A Brief Guide to Yiddish Fool Types

Is there any language as rich in different terms for fools as Yiddish? There seem to be as many as Inuit allegedly has for snow.

nebech (anglicized as “nebbish”): an innocuous, weak, or helpless unfortunate
shlemiel: a foolish person or simpleton
shlimazl: a chronically unlucky person

These aren’t just in alphabetical order. They’re also in pity order. You pity the nebech more than the shlemiel and the shlemiel more than the shlimazl.

The rule of thumb is that the shlemiel pours soup down the neck of the shlimazl. The nebech cleans it up. I would characterize Harpo as a classic nebech, Chico is a shlemiel. Groucho is something entirely different: a shnorrer. Not a fool.

More fools NSFW:

putz: a jerk (literally, the male sexual organ)
shmuck: same thing but worse. Not to be used in polite company.

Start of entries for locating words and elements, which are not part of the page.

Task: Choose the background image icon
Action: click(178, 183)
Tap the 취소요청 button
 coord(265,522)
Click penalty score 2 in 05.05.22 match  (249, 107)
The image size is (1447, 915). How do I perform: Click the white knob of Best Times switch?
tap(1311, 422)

The members of the Obama Administration are emphatically not shlemiels. They might however, be shmendricks. I will leave it to the interested student to point out examples of the NSFWs above in the Obama Administration (or any other, for that matter—the White House tends to be full of them).

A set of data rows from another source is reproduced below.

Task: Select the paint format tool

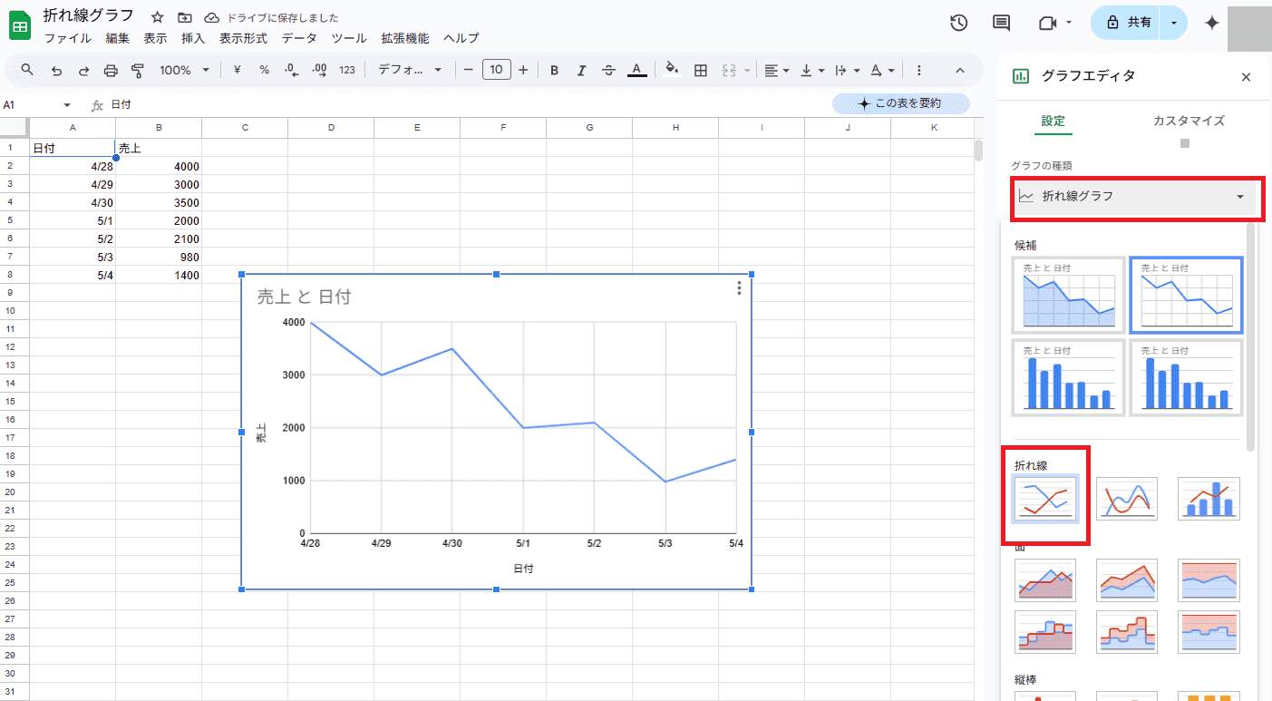Action: click(138, 70)
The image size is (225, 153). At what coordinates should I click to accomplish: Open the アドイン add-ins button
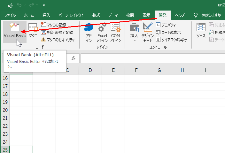pos(89,33)
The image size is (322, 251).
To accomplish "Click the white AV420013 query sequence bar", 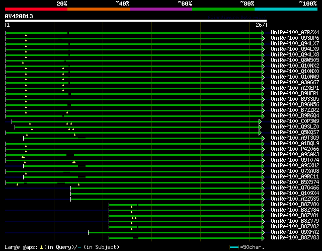I will 135,21.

Note: there are probably as many definitions of these words as there are people who use them.

3 comments… add one
  • steve Link

    I love Jewish terms and humor. There were no Jews where I grew up, so I had very limited contact until med school. One of my anatomy partners knew every JAP joke ever told. I now work with a couple of Jewish eye docs who consider joke telling an art form. By the end of the day, our nurses want to kill us.

    OT- Cannot post at OTB. I run a MAC Powerbook. Will work to see if it is on my end.


  • I spent ages 0 through 10 in an extremely gritty inner city neighborhood and ages 11 through 17 in a neighborhood that was about 50% Jewish. One of the neighbor kids was named Todd Sussman (look him up on imdb). His dad owned a toy store. One of our neighbors and a good, good friend was nearly a stereotypical Jew—Russian, clothing business, speech filled with Yiddish.

    Many of my dad’s college friends were Jewish. My mom’s great uncle was the Irish half of a Jewish-Irish dialect comedy team. Despite his Irish ancestry my grandfather was the Yiddish side of an Irish-Jewish dialect comedy team. Yiddish slang was practically a mother tongue for me.

  • Hi Dave!
    There’s also schtarker -(a muscle bound fool) and na’ar – (idiot), among the more G-rated terms!